● Brief
Once you reach the line with "Click the blue MA 50 legend swatch" below, copy each line exactly, stopping after the line with "Image resolution: width=324", and skip any pictures.

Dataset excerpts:
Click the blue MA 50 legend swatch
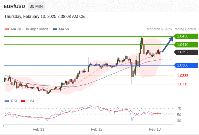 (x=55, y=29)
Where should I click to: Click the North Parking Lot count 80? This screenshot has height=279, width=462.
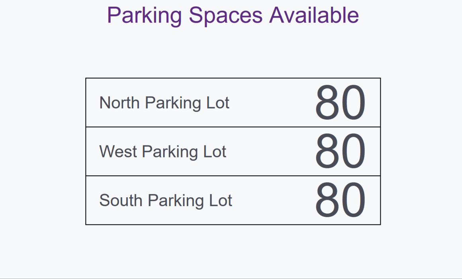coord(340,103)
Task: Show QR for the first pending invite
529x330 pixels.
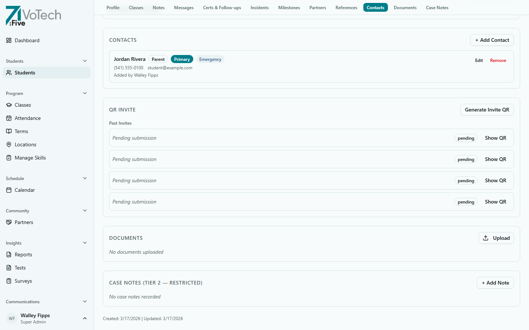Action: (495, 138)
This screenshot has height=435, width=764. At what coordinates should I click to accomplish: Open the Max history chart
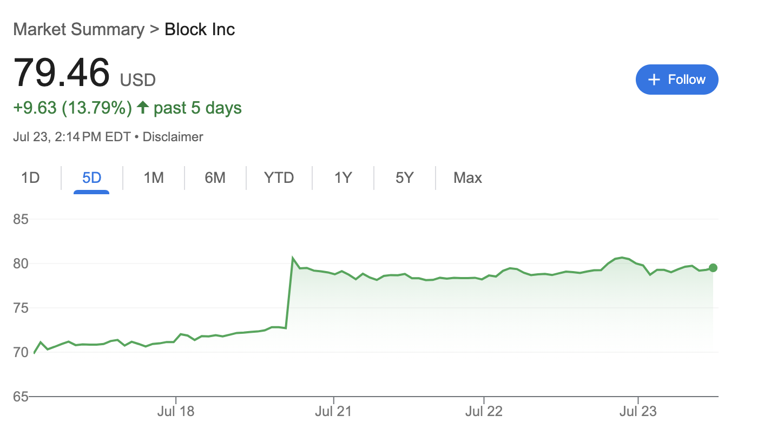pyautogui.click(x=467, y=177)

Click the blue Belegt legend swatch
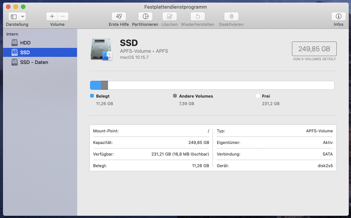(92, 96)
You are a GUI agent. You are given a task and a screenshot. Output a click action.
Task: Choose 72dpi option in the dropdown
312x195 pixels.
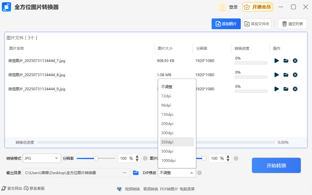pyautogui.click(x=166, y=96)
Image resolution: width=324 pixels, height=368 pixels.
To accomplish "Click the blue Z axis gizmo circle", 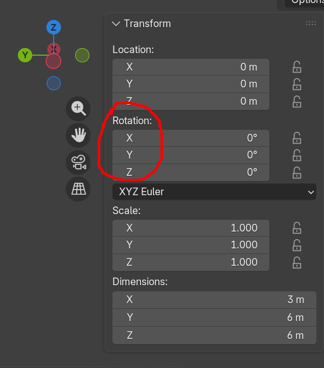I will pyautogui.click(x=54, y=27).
---
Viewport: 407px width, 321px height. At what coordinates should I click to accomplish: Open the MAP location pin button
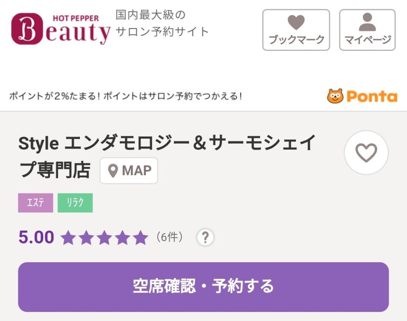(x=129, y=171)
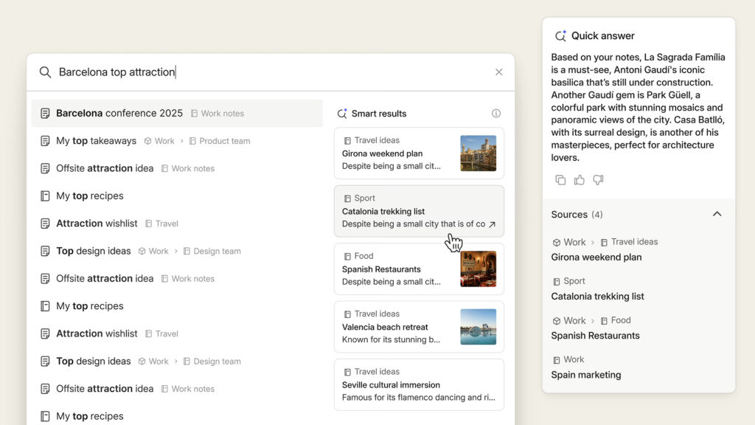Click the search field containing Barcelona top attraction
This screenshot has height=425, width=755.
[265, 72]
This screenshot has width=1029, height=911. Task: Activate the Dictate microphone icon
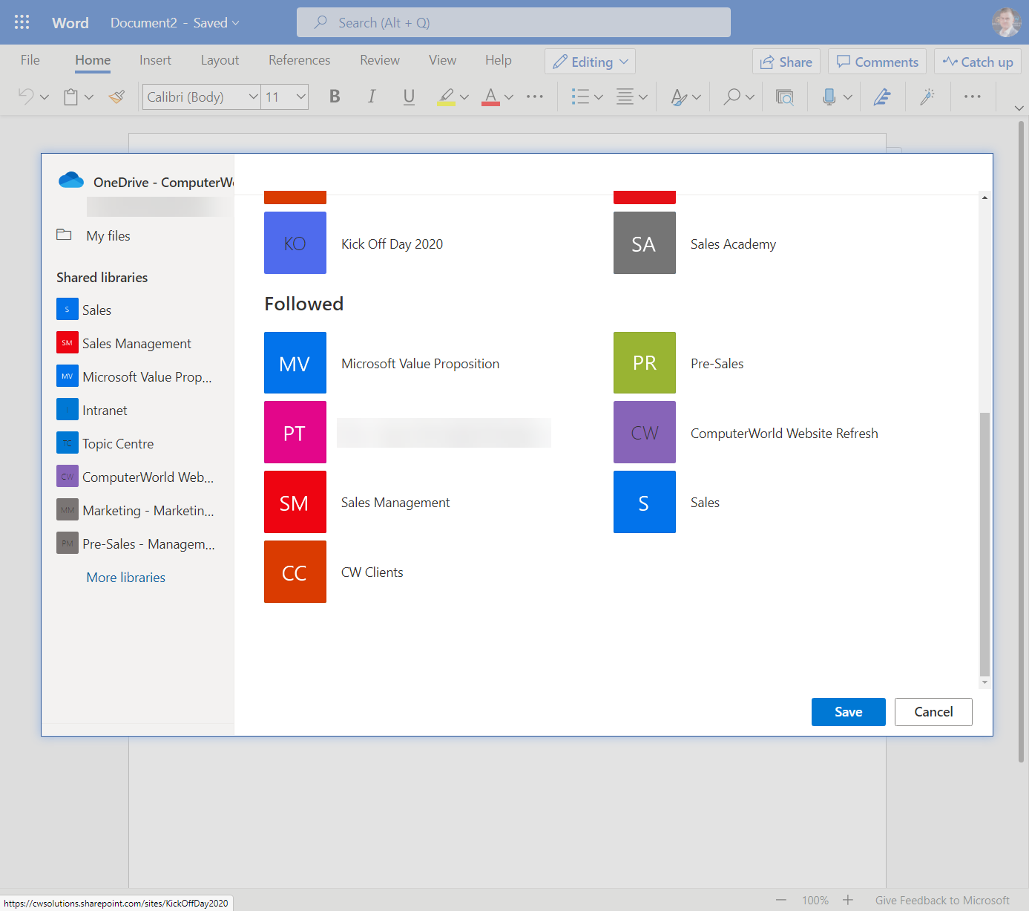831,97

● Solution
Click the blue MA 50 legend swatch
 (x=55, y=29)
Where should I click to: Click the North Parking Lot count 80? This screenshot has height=279, width=462.
coord(340,103)
Task: Show QR for the first pending invite
529x330 pixels.
Action: (495, 138)
This screenshot has height=435, width=764. At what coordinates should I click to accomplish: Open the Max history chart
pyautogui.click(x=467, y=177)

Click the blue Belegt legend swatch
(92, 96)
You are a GUI agent. You are given a task and a screenshot. Output a click action.
Task: Choose 72dpi option in the dropdown
312x195 pixels.
pyautogui.click(x=166, y=96)
Image resolution: width=324 pixels, height=368 pixels.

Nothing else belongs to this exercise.